>>>>
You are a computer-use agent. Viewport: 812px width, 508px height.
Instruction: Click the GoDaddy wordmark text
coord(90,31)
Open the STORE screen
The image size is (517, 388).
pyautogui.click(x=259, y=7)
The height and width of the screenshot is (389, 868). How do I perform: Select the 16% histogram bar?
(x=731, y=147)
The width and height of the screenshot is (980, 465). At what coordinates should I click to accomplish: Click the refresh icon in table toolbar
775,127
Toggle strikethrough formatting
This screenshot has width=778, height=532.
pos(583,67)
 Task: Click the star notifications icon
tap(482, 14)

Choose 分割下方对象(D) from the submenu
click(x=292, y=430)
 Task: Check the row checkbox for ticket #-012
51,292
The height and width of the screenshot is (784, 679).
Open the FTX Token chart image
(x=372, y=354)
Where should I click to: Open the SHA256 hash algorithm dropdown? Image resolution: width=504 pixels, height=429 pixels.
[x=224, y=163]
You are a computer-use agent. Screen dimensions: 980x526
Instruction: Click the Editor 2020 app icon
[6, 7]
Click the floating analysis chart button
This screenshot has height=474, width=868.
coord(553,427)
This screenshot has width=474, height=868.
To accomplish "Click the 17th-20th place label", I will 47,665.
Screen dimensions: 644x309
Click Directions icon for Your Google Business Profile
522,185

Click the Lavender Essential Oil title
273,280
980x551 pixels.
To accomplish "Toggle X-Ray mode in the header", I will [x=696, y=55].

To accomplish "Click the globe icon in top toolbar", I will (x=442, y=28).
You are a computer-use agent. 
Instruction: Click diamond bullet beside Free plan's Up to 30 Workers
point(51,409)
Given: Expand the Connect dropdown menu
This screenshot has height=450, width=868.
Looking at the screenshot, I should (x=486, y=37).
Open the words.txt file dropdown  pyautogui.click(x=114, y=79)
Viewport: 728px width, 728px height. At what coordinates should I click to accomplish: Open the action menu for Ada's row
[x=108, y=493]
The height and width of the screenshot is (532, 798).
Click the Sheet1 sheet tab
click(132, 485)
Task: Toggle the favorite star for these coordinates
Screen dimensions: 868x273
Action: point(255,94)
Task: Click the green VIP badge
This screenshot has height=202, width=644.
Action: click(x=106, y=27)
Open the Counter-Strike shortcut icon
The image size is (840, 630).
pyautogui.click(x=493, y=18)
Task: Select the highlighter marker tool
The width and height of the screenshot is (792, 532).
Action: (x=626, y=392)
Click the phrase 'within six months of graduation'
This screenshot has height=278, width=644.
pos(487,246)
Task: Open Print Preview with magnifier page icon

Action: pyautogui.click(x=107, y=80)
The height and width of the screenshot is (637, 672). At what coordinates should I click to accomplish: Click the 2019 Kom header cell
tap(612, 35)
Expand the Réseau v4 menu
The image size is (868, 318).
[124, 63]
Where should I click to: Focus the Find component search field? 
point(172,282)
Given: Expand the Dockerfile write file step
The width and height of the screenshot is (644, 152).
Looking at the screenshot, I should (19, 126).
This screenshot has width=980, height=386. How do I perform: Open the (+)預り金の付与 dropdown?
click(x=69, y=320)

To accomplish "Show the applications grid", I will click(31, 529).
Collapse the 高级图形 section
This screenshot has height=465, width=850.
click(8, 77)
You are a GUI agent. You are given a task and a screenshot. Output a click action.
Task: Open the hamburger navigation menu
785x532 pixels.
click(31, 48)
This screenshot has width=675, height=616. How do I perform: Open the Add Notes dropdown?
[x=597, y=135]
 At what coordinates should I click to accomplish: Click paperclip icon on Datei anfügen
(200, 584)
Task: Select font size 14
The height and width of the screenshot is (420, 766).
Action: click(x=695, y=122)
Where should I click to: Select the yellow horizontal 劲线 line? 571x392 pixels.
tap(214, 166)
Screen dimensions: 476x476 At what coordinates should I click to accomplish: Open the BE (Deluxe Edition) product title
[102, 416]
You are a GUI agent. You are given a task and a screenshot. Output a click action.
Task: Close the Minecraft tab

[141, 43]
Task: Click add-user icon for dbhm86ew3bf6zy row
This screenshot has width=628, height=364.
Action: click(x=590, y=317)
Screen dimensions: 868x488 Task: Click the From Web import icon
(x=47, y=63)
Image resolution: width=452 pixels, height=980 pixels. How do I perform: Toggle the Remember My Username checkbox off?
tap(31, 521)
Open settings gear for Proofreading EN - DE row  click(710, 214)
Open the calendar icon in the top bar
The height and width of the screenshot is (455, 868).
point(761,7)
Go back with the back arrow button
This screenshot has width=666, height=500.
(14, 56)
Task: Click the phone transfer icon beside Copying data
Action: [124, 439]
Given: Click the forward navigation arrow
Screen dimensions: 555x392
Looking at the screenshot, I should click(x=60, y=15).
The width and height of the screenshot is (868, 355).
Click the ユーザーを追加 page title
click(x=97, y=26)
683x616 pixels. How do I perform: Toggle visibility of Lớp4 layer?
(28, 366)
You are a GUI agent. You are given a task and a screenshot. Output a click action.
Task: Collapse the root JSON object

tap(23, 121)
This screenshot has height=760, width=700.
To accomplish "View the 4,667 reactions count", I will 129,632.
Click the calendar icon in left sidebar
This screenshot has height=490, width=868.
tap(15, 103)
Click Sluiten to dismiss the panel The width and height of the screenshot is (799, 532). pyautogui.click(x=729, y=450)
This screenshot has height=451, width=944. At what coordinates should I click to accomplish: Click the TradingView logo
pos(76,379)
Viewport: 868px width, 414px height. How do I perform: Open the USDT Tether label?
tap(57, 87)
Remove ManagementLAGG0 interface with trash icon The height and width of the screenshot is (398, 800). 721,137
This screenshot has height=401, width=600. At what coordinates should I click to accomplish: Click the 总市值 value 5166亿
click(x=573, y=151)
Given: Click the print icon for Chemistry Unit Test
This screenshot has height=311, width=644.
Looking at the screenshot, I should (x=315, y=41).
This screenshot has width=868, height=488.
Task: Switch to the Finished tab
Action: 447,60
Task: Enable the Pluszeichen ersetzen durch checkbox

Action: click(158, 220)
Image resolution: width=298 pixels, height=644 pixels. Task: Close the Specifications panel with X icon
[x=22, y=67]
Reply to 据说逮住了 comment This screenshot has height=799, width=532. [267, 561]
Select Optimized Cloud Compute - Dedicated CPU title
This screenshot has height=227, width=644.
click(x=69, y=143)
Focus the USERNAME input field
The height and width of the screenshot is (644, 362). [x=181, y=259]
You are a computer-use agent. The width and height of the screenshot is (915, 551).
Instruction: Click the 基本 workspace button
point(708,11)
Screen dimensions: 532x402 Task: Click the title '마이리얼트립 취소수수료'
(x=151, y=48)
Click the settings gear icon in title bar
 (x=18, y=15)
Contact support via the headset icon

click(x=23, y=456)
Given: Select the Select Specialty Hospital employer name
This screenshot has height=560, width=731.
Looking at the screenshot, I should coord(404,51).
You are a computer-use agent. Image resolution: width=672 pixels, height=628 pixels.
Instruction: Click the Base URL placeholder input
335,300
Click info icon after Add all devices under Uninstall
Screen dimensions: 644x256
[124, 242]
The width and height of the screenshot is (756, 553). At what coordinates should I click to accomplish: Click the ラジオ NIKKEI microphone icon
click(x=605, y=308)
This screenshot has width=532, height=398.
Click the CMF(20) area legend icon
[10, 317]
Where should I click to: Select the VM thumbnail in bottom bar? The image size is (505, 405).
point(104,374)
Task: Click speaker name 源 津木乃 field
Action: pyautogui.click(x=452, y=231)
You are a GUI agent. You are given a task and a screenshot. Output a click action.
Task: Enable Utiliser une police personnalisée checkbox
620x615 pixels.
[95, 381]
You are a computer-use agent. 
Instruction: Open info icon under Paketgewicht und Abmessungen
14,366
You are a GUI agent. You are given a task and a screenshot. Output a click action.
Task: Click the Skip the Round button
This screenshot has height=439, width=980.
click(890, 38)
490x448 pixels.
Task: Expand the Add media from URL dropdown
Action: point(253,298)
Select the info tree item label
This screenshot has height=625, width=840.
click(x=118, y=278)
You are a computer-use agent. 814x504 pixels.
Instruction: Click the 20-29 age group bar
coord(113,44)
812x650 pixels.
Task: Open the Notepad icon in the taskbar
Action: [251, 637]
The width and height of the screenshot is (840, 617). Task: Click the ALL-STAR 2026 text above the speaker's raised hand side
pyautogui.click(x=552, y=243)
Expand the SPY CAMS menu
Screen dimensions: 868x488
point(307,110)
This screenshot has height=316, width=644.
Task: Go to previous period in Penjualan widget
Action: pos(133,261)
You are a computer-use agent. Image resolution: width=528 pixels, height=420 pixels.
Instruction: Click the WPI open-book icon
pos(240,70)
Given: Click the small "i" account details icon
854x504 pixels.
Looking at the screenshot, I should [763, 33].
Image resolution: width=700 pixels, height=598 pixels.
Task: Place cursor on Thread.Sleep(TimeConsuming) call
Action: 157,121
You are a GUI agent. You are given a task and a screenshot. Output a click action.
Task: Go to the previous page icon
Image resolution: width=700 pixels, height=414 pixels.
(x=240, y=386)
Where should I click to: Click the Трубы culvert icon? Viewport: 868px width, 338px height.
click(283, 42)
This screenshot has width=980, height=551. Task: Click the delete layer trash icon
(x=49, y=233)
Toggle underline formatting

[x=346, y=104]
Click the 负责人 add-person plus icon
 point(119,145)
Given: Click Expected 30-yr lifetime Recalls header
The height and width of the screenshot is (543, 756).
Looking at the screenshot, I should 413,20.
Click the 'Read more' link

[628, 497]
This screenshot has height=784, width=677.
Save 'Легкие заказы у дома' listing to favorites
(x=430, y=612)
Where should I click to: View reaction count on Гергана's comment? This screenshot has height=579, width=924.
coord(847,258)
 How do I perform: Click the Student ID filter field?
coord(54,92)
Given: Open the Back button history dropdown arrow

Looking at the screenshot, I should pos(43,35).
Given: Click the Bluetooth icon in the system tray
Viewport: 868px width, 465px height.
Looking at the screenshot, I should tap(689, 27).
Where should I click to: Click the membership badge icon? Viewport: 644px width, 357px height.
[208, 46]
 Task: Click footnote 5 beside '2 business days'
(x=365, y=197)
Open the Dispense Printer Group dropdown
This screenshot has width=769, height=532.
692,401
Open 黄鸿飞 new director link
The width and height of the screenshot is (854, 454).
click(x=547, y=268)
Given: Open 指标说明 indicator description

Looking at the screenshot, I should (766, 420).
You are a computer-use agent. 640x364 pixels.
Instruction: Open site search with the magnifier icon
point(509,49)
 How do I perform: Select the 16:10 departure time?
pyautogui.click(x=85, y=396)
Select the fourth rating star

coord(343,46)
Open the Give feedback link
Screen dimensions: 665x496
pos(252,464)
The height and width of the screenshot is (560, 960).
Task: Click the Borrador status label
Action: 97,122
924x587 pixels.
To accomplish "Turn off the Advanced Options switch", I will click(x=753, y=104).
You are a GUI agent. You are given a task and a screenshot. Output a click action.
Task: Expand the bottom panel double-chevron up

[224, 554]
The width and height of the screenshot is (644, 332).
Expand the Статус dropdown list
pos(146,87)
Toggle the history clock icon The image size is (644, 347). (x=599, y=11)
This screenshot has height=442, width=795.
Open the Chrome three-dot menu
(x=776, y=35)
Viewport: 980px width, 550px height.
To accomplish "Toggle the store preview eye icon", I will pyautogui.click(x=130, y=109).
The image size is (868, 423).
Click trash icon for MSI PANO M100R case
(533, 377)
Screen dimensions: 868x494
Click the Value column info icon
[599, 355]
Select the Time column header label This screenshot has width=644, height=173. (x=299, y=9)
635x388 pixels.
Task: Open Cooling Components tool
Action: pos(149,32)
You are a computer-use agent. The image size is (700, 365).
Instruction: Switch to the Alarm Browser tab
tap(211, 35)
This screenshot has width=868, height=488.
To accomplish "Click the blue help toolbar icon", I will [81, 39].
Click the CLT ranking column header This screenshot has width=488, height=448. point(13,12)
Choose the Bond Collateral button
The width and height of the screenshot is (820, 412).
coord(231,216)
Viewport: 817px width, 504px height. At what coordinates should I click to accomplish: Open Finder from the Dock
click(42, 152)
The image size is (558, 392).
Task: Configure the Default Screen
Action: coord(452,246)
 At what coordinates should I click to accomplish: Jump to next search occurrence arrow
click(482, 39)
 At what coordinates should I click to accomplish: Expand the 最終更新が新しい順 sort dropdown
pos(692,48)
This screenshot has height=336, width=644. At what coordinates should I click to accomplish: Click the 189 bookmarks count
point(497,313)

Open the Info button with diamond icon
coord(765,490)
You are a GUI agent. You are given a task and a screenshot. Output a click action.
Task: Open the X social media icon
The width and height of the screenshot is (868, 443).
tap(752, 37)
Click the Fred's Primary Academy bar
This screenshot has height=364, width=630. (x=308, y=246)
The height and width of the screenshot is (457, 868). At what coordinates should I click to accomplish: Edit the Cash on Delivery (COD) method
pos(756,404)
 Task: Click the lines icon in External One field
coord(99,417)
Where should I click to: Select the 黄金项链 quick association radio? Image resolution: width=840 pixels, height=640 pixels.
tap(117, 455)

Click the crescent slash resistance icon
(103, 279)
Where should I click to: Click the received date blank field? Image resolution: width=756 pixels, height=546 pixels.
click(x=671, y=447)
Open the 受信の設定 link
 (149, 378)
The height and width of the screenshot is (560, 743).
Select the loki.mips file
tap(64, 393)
<<<<
WHAT THE TASK ASKS.
Scan the records above for the string "navigation", and copy every line where it turns up.

RESULT OF THIS EXERCISE.
Task: Open the hamburger navigation menu
Given: Click the forward navigation arrow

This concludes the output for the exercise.